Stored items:
# # # # #

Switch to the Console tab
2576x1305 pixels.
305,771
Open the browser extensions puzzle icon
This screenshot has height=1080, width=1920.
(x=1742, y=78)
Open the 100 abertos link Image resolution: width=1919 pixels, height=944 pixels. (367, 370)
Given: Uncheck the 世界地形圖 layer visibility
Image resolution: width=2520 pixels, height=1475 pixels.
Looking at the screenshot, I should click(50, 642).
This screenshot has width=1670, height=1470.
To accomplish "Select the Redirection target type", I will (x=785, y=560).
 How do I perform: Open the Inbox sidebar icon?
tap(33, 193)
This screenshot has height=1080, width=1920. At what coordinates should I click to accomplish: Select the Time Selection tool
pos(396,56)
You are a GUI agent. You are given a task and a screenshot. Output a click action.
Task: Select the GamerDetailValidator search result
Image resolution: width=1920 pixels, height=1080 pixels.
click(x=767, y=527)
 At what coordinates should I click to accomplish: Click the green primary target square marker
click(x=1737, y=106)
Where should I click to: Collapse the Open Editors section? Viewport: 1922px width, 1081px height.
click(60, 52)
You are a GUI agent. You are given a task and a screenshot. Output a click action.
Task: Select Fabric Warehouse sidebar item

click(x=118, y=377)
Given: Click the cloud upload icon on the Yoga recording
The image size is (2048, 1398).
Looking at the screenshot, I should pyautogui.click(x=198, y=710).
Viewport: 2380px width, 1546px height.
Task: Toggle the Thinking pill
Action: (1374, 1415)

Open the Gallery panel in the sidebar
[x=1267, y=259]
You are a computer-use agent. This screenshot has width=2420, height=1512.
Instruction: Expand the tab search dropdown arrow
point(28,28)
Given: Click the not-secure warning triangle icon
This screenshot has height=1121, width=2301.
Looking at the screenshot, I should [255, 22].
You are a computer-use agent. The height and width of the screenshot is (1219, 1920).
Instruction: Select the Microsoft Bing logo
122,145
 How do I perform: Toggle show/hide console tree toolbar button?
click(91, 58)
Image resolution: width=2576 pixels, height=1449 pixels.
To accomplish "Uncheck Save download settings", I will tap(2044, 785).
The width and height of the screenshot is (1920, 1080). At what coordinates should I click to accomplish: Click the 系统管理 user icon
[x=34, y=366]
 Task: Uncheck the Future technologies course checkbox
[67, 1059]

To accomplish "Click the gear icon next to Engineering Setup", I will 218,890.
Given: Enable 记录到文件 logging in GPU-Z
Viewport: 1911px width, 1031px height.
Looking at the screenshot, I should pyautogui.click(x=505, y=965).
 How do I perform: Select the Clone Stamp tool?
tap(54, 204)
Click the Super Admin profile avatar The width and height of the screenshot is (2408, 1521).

# # # # #

*Exercise description*: Where does the word "agent" appear in the records above? Return every line that holds it.

*Response for this exercise*:
You are a GUI agent. You are given a task and a screenshot. Output a click action.
You are a GUI agent. You are given a task and a screenshot. Output a click action.
You are a computer-use agent. This screenshot has width=2420, height=1512.
You are a computer-use agent. The height and width of the screenshot is (1219, 1920).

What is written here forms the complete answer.